Methods: We analyzed the expression pattern of KIR4.1 in normal brain tissue and MS lesions of the subcortical white matter by immunohistochemistry. Markers of related glial proteins, myelin and inflammatory cells were analyzed in parallel. 
Results: KIR4.1 is expressed in oligodendrocytes and astrocytes in the adult human brain. In oligodendrocytes, KIR4.1 appears as homotetramer channel, in astrocytes as homo- and heterotetramer channels together with KIR5.1. In acute MS lesions, KIR4.1 immunoreactivity (IR) was differentially lost on periplaque oligodendrocytes and perivascular astrocytes.
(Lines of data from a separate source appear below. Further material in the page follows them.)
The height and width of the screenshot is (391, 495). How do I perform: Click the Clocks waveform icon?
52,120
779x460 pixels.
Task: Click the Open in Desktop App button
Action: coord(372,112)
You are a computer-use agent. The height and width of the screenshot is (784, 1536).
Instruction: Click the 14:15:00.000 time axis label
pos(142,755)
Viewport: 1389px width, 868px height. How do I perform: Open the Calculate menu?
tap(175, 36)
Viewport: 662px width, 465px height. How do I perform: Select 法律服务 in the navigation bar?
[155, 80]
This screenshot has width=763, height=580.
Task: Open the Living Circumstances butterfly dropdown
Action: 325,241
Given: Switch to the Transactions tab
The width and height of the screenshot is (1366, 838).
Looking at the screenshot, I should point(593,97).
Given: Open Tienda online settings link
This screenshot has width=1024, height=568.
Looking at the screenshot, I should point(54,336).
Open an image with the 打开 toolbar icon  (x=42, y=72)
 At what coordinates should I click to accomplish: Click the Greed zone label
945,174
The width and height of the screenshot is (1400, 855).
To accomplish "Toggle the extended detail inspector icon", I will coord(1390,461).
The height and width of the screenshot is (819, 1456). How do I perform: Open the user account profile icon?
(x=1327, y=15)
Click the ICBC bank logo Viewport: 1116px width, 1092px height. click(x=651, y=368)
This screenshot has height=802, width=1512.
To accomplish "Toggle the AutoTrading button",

In part of acute lesions, complement activation, apoptotic KIR4.1+ glial cells and phagocytes containing KIR4.1+ fragments accompanied loss of glial KIR4.1 IR. Periplaque reactive astrocytes showed enhanced IR for both KIR4.1 and KIR5.1. In chronic active MS lesions, apart from a general loss of oligodendrocytes in the demyelinated area we observed a decrease of astroglial KIR4.1 but not GFAP IR. In chronic inactive and remyelinating MS lesions, KIR4.1 IR was restored on astrocytes and found in a subset of presumably new myelinating oligodendrocytes. 
Interpretation:The expression profile of KIR4.1 in glial cells and stage-dependent alterations of KIR4.1 IR in MS lesions are compatible with an immune response against KIR4.1 at least in a subset of MS patients.

If you have antibody responses to Kir4.1 and they can get into the brain yo may have masking of the Kir4.1, which could mask their detection and you could have damage as a result of antibody binding.  The importance depends on whether you think this is a major or minor component of MS.